On the same day there was a great
banquet in the castle, and, as usual, Wolsey took
his station on the right of the sovereign, while the
papal legate occupied a place on the left. Watching
a favourable opportunity, Wolsey observed to Henry
that he had been riding that morning in the forest,
and had seen the loveliest damsel that eyes ever fell
upon.
“Ah! by our Lady! and who may
she be?” asked the king curiously.
“She can boast little in regard
to birth, being grandchild to an old forester,”
replied Wolsey; “but your majesty saw her at
the hunting party the other day.”
“Ah, now I bethink me of her,”
said Henry. “A comely damsel, in good sooth.”
“I know not where her match
is to be found,” cried the cardinal. “Would
your majesty had seen her skim over the lake in a fairy
boat managed by herself, as I beheld her this morning.
You would have taken her for a water-sprite, except
that no water-sprite was half so beautiful.”
“You speak in raptures, cardinal,”
cried Henry. “I must see this damsel again.
Where does she dwell?

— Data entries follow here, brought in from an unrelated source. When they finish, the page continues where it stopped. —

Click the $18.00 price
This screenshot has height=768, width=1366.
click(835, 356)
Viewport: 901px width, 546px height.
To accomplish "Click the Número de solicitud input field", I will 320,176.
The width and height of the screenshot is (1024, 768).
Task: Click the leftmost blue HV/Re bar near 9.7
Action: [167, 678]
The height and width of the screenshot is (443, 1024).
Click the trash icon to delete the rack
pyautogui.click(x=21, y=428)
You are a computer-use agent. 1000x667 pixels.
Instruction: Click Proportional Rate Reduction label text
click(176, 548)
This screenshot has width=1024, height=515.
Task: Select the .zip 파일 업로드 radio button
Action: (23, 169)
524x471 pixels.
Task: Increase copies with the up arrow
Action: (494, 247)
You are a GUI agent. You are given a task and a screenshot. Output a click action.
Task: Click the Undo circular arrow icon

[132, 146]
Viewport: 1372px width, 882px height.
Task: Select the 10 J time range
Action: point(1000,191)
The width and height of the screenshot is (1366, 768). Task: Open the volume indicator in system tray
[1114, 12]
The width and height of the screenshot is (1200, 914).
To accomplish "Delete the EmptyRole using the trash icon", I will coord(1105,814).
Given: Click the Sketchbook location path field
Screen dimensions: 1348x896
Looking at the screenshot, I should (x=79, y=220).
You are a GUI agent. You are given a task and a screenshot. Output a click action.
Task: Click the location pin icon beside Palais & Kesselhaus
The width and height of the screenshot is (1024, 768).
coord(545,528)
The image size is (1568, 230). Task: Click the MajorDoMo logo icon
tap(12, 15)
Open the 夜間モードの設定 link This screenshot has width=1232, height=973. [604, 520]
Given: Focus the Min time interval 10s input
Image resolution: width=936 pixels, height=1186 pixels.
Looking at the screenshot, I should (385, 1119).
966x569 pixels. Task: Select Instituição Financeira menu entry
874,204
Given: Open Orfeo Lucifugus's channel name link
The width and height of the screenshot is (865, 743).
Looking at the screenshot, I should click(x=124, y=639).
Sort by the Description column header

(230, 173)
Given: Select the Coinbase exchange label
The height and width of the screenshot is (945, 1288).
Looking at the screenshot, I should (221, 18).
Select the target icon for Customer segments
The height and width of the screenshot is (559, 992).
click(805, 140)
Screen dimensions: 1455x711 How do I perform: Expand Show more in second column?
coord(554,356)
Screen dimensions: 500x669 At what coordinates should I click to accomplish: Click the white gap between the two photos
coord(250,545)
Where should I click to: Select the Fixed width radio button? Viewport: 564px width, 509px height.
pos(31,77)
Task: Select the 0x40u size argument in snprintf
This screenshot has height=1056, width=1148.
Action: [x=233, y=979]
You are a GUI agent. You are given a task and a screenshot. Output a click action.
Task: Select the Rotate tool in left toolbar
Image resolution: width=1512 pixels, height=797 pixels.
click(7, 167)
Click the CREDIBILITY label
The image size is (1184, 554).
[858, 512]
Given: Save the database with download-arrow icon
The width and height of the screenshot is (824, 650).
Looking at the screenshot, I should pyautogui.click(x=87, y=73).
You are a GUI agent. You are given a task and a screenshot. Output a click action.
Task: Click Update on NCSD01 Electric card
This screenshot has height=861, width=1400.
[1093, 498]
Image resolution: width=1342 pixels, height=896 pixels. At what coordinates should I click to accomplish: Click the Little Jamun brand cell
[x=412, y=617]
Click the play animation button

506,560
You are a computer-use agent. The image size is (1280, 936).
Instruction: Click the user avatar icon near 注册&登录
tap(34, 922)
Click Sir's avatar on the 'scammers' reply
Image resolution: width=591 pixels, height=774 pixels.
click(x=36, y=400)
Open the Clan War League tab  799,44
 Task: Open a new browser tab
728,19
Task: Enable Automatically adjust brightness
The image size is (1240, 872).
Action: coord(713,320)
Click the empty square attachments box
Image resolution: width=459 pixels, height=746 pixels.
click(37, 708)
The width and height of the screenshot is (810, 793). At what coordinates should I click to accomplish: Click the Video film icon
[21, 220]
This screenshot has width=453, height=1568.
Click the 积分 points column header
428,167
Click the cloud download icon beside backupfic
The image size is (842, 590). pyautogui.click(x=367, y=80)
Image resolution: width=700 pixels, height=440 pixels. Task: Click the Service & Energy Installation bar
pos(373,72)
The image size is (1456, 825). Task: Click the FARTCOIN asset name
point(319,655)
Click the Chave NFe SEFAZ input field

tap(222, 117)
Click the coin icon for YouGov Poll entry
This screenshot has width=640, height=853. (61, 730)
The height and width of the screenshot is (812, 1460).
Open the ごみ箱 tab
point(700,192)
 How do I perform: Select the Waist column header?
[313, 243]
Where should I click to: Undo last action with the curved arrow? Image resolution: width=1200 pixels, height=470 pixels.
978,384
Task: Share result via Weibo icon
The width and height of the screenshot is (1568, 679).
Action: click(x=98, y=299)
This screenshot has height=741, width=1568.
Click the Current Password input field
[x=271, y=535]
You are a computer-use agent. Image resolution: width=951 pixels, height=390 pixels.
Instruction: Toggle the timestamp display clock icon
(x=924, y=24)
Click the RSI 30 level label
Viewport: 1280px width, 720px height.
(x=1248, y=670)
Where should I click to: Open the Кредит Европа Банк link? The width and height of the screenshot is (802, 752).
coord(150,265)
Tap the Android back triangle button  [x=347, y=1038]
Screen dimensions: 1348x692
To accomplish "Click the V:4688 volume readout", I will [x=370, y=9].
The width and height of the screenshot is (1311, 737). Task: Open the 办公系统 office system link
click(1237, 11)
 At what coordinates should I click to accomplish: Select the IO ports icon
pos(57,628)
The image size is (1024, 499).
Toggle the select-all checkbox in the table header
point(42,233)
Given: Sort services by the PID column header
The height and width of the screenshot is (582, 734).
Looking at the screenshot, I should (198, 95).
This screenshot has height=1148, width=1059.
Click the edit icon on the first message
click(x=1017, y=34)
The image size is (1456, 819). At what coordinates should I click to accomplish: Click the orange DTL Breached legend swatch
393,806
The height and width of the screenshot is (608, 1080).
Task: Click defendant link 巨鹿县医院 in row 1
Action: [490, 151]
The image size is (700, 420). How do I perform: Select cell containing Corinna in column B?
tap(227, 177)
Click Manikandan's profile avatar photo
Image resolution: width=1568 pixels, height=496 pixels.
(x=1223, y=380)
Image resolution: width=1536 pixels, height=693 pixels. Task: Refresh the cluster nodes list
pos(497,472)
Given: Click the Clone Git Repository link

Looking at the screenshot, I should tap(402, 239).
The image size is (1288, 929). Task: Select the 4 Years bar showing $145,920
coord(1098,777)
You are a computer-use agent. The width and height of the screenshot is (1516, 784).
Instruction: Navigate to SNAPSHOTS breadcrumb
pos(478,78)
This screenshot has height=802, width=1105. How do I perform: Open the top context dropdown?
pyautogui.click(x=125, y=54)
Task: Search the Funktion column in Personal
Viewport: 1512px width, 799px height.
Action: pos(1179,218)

I have heard, but it has
slipped my memory.”
“In a hut near the great lake,”
replied Wolsey. “There is some mystery
attached to her birth, which I have not yet fathomed.”
“Leave me to unriddle it,” replied the
king laughingly.
And he turned to talk on other subjects
to Campeggio, but Wolsey felt satisfied that the device
was successful. Nor was he mistaken. As Henry
retired from the banquet, he motioned the Duke of Suffolk
towards him, and said, in an undertone “I
shall go forth at dusk to-morrow even in disguise,
and shall require your attendance.”
“On a love affair?” asked the duke, in
the same tone.
“Perchance,” replied Henry; “but
I will explain myself more fully anon.”
This muttered colloquy was overheard
by Patch, and faithfully reported by him to the cardinal.